Дядюшка приоткрыл один глаз.
– Нет. А что с ним могло случиться?
– Его убили.
– Да? – Казимирчик так поразился известию, что проснулся окончательно. – В утренних выпусках ни слова об этом не было. Как же его так угораздило?
– Полиция не знает, – хмуро ответила Амалия. – Беда в том, что незадолго до того он поссорился с Мишей, и Миша в запальчивости обещал его убить.
– Они что, считают, что Миша мог…
– Я не знаю, что считают полицейские, но сам он ведет себя так, словно задался целью оправдать их подозрения. – Амалия села напротив дяди. – Похоже, граф Ковалевский заядлый картежник. Ты его знал?
– Немного, – признался дядюшка, питавший слабость к картам. – Бывало, встречались с ним за игрой.
– Что он был за человек?
– Что за человек? Хм… А ты разве с ним не знакома?
– По-моему, видела однажды на каком-то благотворительном вечере. Но мы никогда не общались, и нас не представляли друг другу. Так что ты о нем думаешь?
– Ну я же не был его приятелем, племянница… Аристократ. Начитан, хорошо образован. В нем чувствовалась порода, и выглядел он всегда по-европейски. Когда выигрывал, держался довольно скромно, да и проигрывал очень учтиво. Мог спустить большую сумму, глазом не моргнув. Правда, имелся у него один недостаток – графу нравилось выводить из себя окружающих, если они чем-то пришлись ему не по душе. Странно, что его убили.
– Почему?
– Я бы не сказал, что у него имелись враги. Кого-то он, может быть, раздражал, но не настолько.
– Он был богат?
– Я же не его поверенный, племянница… Думаю, нет. Конечно, он не бедствовал – имение в Минской губернии, особняк в Париже, яхта… Но граф много играл и не жалел денег, особенно на женщин.
– Ковалевский был женат?
– М-м… Вроде женат, но с женой разошелся.
– Давно?
– Года два назад. По-моему, даже успел с ней развестись.
– А сколько лет ему самому, ты не знаешь?
– Еще молодой человек, меньше сорока, – без колебания ответил дядюшка. – Всегда безупречно одетый, приятной внешности… В голове не укладывается, что с ним произошло такое.
– Ты сказал, что ему нравилось выводить из себя людей. В чем конкретно это выражалось?
– Ковалевский был проницателен и далеко не глуп, но со злым языком. Сама понимаешь, когда умный человек ради красного словца никого не жалеет, это куда хуже, чем когда язык распускает какой-нибудь дурак. Так что граф мог быть очень неприятным… когда того хотел.
– Миша не говорил тебе, из-за чего поссорился с ним?
– Нет. Он вообще не упоминал о графе. Хотя… – Казимир заколебался. – Говоришь, Михаил обещал убить Ковалевского?

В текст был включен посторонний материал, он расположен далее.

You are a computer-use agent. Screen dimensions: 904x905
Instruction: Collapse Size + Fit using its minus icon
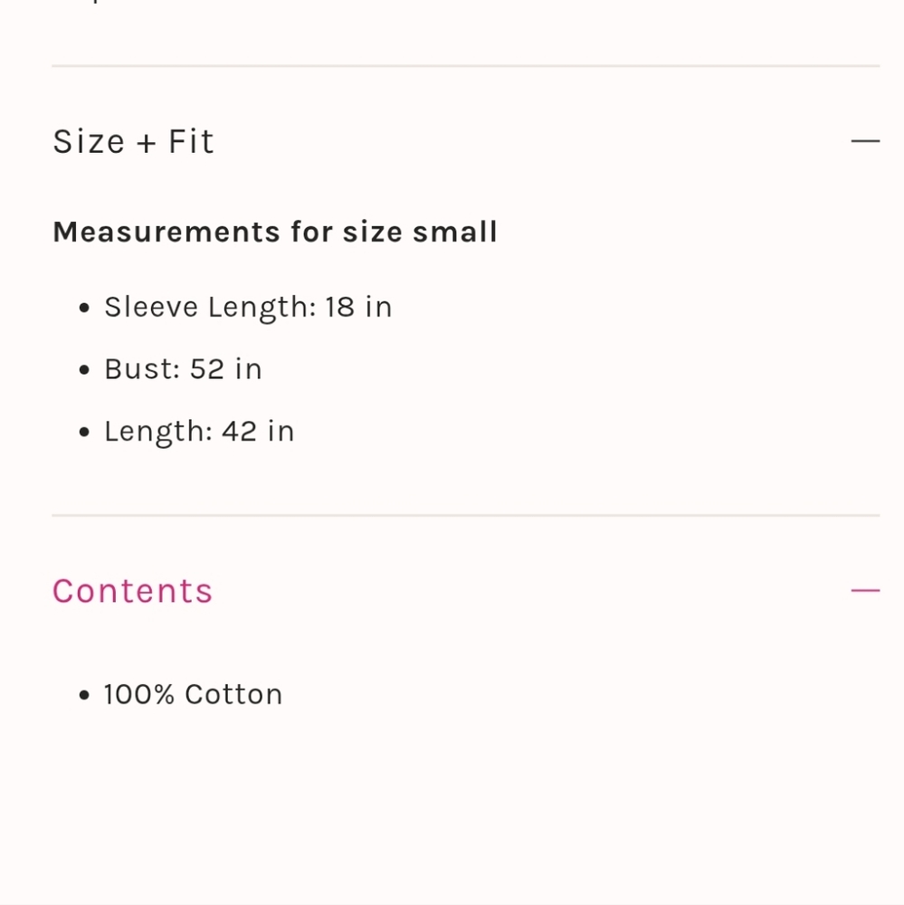(865, 141)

– Да. Тебе что-нибудь об этом известно?
Дядюшка в смущении потер подбородок. И обронил наконец:
– Я слышал, балерина Корнелли сейчас в Париже.
Амалия нахмурилась. Эта особа когда-то была любовницей ее сына, и, как считала баронесса Корф, изрядно попортила ему жизнь.
– Она как-то связана с графом?
– Боюсь, да, – медленно ответил Казимир Станиславович. – По-моему, у них что-то было.
– Думаешь, граф Ковалевский мог сказать Мише что-то обидное по поводу… их общей знакомой?
– Насколько я знаю графа, подобное вполне в его духе. То есть он мог как-то сострить… пошутить, что ли… Беда в том, что слова, казавшиеся ему милой шуткой, другими обычно воспринимались как крайне оскорбительные.
– Что ж, тогда понятно, почему Миша так вспылил, – вздохнула Амалия. – Но это не объясняет, где он пропадал в ту ночь с одиннадцати вечера до двух ночи, а сам Михаил упорно не хочет ничего о своем местонахождении в тот промежуток времени говорить.
– Я думаю, в Париже множество мест, где молодой человек может пропадать с одиннадцати вечера до двух ночи, и даже позже, – дипломатично заметил Казимирчик. – Что касается убийства, то на твоем месте я бы не волновался. Конечно, Миша никого не убивал.
– Я тоже так думаю, – кивнула Амалия. – Но, знаешь, буду чувствовать себя куда увереннее, когда комиссар Папийон найдет настоящего убийцу. Очень неприятно состоять под подозрением, особенно когда ты ничего дурного не совершал.